Friday, November 19, 2010

All Quiet on the Western Front by Erich Maria Remarque

"But now, for the first time, I see you are a man like me. I thought of your hand-grenades, of your bayonet, of your rifle; now I see your wife and your face and our fellowship. Forgive me, comrade. We always see it too late. Why do they never tell us that you are poor devils like us, that your mothers are just as anxious as ours, and that we have the same fear of death, and the same dying and the same agony--Forgive me, comrade; how could you be my enemy?"

The front of my copy of All Quiet proclaims it to be, “the best war novel of all time.” Now that I’ve read it, I’m not sure I agree—I’d put The Things They Carried above it, for one—but it is an easy-to-read, yet poetic, novel that manages to capture the brutality of war from a perspective that’s often neglected, that of the losers.

All Quiet is narrated by Paul, a German infantryman during World War I. This in itself was fairly interesting—as important as World War I was, as much as it defined a generation, it’s been largely overshadowed by World War II, both in the public mind and in terms of art. Everyone knows the Nazis were the bad guys in WWII; far fewer could describe the base conflict in the Great War. But I digress.

Paul is a pleasant, if somewhat unaffected narrator. Most of his observations toe the line between dryly clinical and deeply personal. It’s an interesting tone that’s difficult to capture in an excerpt, but one which serves the novel well, keeping it appropriately personal and connected as things get worse and worse for Paul and his fellow soldiers.
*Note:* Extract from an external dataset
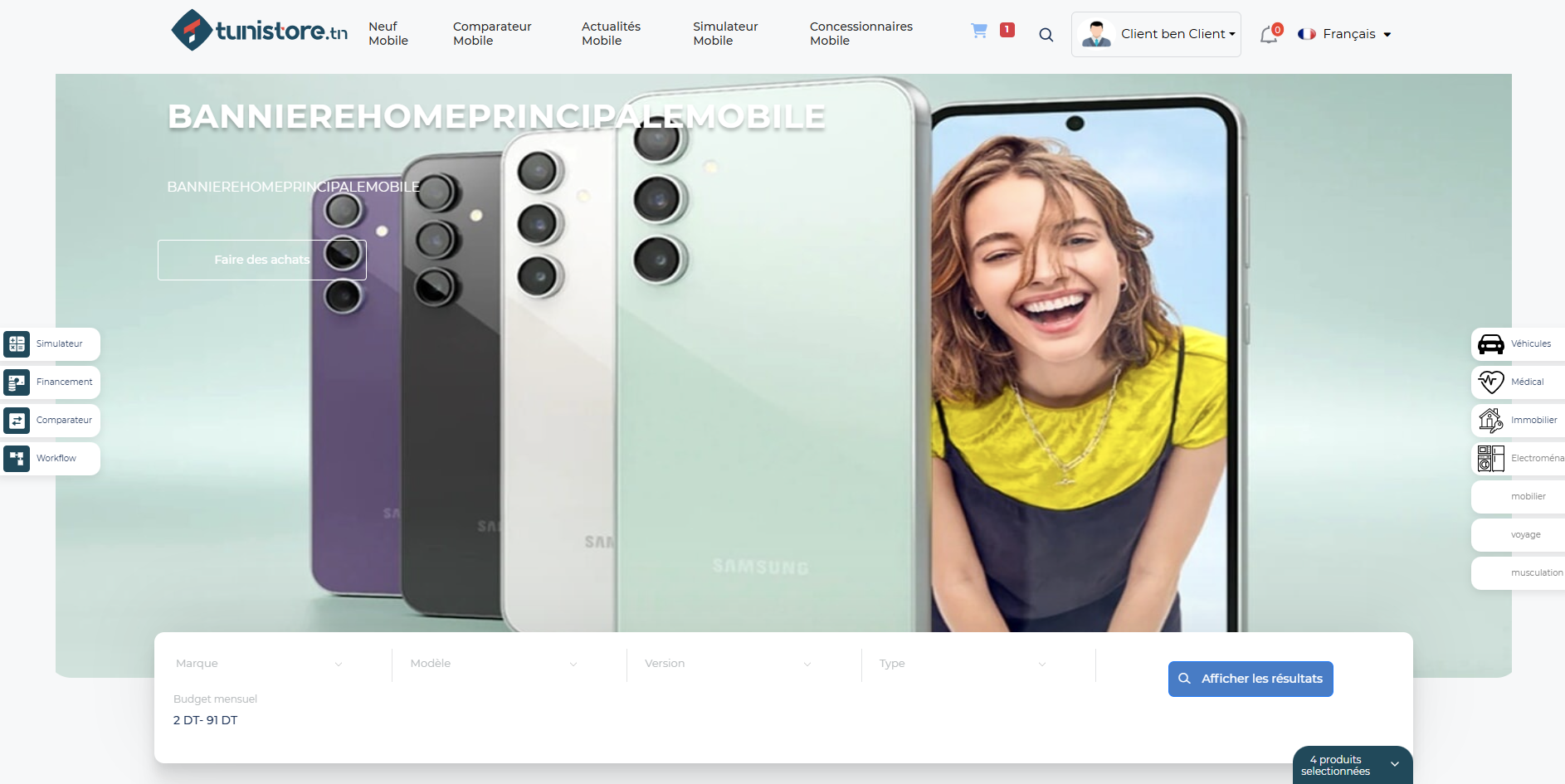
Task: Open the Immobilier section from right sidebar
Action: (x=1519, y=420)

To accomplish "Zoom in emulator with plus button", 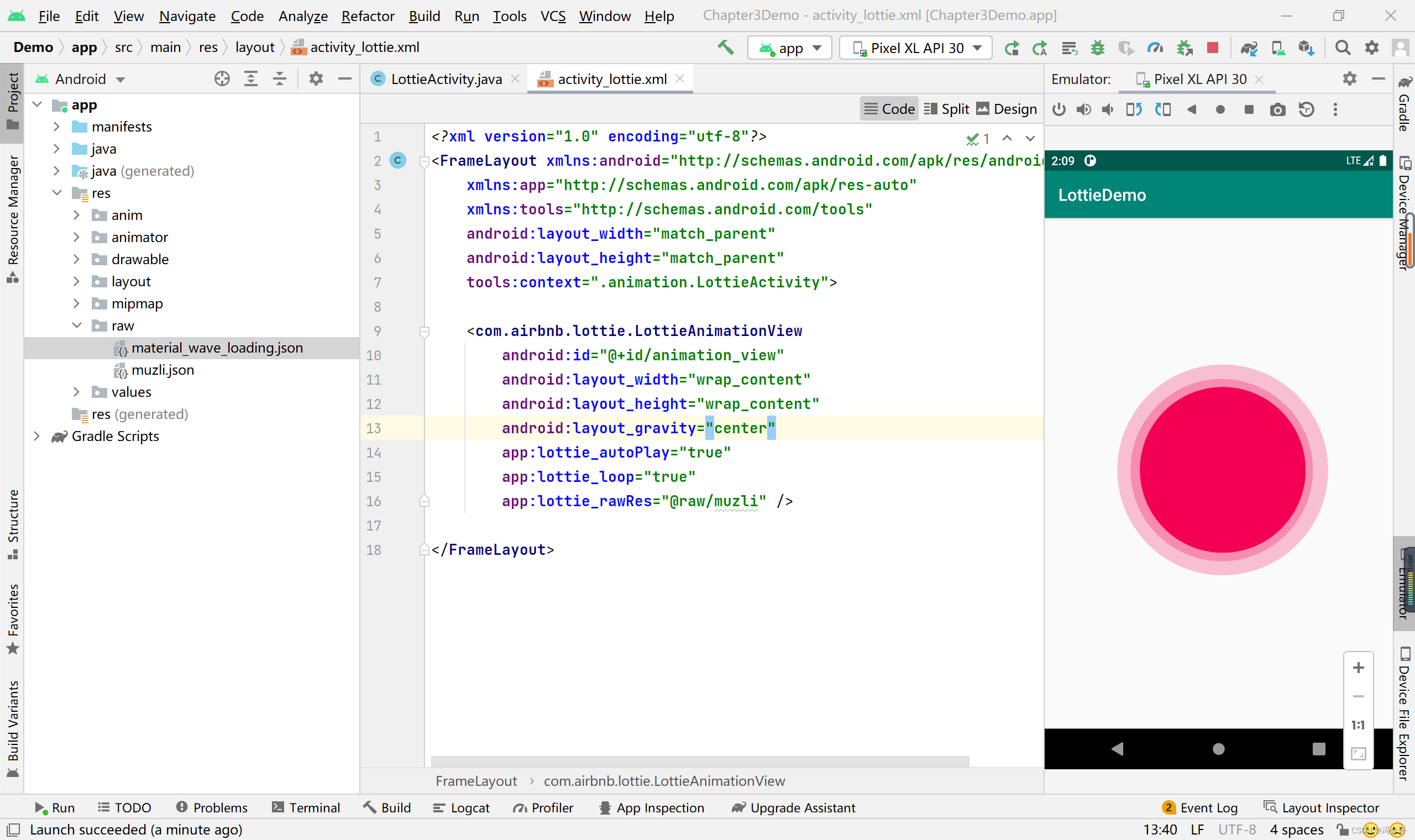I will point(1358,668).
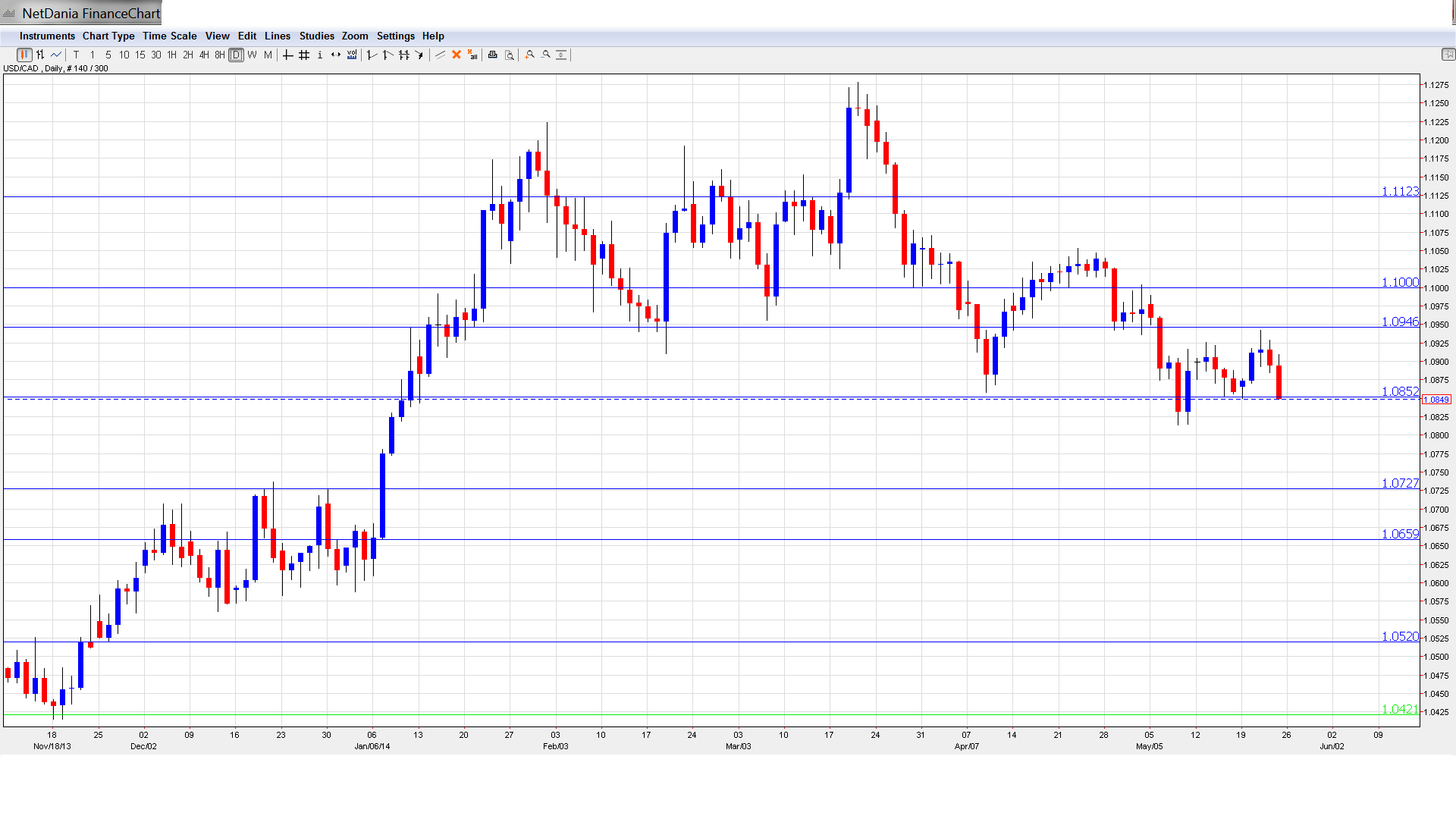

The most impressive feat All Quiet accomplishes, I think, is the way in which it inverts our sympathies. Paul is a German, and, as an American, I should logically be hoping that he loses, but—especially ironically, since we all know how the war ended—I never reached that point. Paul presents Germans, Frenchman, and Russians—no Americans get facetime in the book—as simply people, not as enemies or ghouls. The starving Russians in the prison camp are presented as sympathetically as the starving Germans at base camp. This is the overwhelming observation I took away from All Quiet, aside from the obvious “war is hell”: art allows us to see life through the eyes of the other. Movies can do this too, but books are somehow more convincing to me—there are no German military uniforms to serve as a visual reminder of sides. Instead, there is a deep cast of characters, composed of humans rather than weaponized robots, who, as Paul states late in the novel, could, if the right people were to sign a paper, be fighting with and for the men who were their enemies only moments before.